Moreover, in a similar decision, Justice Allegrucci reached the same conclusion. In agreeing that the defendant's due process rights had been violated in State v. Thompkins, 263 Kan. 602, 625, 952 P.2d 1332 (1998), Justice Allegrucci stated in a concurring opinion:

"This court has held that felony murder and premeditated murder are not separate offenses but, rather, alternative means of committing first-degree murder. By providing for different punishments [for premeditated murder and felony murder], for the 'same offense,' the legislature has brought into question that decision . . . . I am not prepared to find that premeditated murder and felony murder are separate offenses, but the 1994 changes affect the determination of whether Thompkins' due process rights were violated."

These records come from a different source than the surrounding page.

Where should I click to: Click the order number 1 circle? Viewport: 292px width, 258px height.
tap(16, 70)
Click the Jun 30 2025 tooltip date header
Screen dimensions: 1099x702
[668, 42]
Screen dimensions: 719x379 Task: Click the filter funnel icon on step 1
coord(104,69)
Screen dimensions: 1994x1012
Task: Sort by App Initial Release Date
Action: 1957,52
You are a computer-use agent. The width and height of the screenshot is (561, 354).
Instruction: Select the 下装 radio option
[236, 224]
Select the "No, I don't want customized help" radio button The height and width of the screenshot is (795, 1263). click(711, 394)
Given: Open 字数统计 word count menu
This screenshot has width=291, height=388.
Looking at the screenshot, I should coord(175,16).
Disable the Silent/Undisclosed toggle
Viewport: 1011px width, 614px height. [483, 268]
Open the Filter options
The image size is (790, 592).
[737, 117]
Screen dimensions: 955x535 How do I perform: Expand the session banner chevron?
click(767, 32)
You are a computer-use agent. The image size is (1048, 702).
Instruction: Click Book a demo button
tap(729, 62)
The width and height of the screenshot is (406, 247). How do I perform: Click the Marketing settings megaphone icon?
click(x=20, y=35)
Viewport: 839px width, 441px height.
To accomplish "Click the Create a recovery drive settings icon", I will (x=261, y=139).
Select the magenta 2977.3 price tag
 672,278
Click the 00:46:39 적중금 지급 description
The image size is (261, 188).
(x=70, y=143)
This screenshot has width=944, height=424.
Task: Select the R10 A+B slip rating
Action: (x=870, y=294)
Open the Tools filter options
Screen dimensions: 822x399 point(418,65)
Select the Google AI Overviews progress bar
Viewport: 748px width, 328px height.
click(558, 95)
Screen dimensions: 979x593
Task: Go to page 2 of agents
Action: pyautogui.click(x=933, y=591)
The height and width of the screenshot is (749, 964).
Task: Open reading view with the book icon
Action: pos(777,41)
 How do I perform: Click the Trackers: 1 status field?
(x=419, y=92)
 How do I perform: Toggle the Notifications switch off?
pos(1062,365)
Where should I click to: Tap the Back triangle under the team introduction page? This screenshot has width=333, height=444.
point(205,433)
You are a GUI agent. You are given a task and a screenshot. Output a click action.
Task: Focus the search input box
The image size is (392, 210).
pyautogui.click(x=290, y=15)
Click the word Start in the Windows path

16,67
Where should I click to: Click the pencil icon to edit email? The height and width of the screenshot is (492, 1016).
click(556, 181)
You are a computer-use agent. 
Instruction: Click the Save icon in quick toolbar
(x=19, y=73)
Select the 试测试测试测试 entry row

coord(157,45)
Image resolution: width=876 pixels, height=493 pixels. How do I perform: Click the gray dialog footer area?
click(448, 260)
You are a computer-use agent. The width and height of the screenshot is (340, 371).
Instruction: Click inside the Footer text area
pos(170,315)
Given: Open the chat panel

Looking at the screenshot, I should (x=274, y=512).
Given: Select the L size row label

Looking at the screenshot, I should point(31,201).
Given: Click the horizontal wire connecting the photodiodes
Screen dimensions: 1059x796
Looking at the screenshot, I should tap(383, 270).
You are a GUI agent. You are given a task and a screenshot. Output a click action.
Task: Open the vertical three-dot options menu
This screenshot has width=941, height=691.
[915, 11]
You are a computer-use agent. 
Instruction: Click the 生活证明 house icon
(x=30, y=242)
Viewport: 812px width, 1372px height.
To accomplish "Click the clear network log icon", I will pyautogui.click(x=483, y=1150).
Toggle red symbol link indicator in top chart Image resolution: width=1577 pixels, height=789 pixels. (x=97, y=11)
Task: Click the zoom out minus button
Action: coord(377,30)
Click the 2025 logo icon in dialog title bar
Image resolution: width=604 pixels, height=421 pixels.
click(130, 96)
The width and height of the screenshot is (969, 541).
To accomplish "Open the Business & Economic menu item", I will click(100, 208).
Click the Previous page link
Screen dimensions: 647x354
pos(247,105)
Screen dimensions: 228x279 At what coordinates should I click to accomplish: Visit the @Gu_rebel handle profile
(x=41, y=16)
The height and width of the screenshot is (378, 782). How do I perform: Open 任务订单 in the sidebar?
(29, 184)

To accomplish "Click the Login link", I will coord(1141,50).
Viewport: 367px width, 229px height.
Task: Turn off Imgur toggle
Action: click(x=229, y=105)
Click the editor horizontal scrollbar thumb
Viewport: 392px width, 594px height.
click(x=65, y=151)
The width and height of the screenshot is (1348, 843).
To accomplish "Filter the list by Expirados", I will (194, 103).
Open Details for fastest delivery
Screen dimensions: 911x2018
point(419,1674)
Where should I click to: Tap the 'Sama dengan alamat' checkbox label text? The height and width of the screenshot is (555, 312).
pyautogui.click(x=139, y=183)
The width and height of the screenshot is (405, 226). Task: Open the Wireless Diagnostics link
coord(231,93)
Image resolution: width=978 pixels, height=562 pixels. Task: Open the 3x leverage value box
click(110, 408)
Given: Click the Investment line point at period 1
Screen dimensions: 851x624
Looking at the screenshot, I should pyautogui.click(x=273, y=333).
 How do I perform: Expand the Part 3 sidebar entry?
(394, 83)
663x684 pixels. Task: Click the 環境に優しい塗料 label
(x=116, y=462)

Here, once the State had committed itself (as it had during the preliminary hearing phase) to try Moore as a third-time DUI offender, it was a violation of procedural due process for the State to "up the ante" after Moore's conviction by arguing that Moore should be sentenced as a fourth-time or subsequent DUI offender. Under Masterson and Larson, the State forfeited the right to "up the ante" after Moore was convicted as a third-time DUI offender. Recognizing the ease that the State would have in obtaining a defendant's driving record, Justice Six stated in Masterson: "Masterson's driving records could have been obtained before trial and the complaint amended to charge him with a class A misdemeanor." 261 Kan. at 163-64.

In summary, sentencing Moore as a sixth-time offender under K.S.A. 2005 Supp. 8-1567(g) when he had received notice that he was being charged as a third-time DUI offender constitutes "upping the ante" against Moore. Fourth and subsequent DUI convictions are punished more harshly than third DUI convictions. See K.S.A. 2005 Supp. 8-1567(f) and (g). Based on the disparate penalties between third DUI convictions and fourth and subsequent DUI convictions, due process requires that the defendant receive notice of the particular subsection under which the defendant is being charged. If the defendant is never notified of the particular subsection which is being charged but is simply informed that a nonperson felony under K.S.A. 2005 Supp. 8-1567 is being charged, Masterson and Larson dictate that the defendant must be sentenced as a third-time offender under K.S.A. 2005 Supp. 8-1567(f). Because the record indicates that Moore received notice that he was being charged only as a third-time offender prior to his conviction, we determine that Moore must be resentenced as a third-time DUI offender under K.S.A. 2005 Supp. 8-1567(f).

Conviction affirmed, sentence vacated, and remanded for resentencing.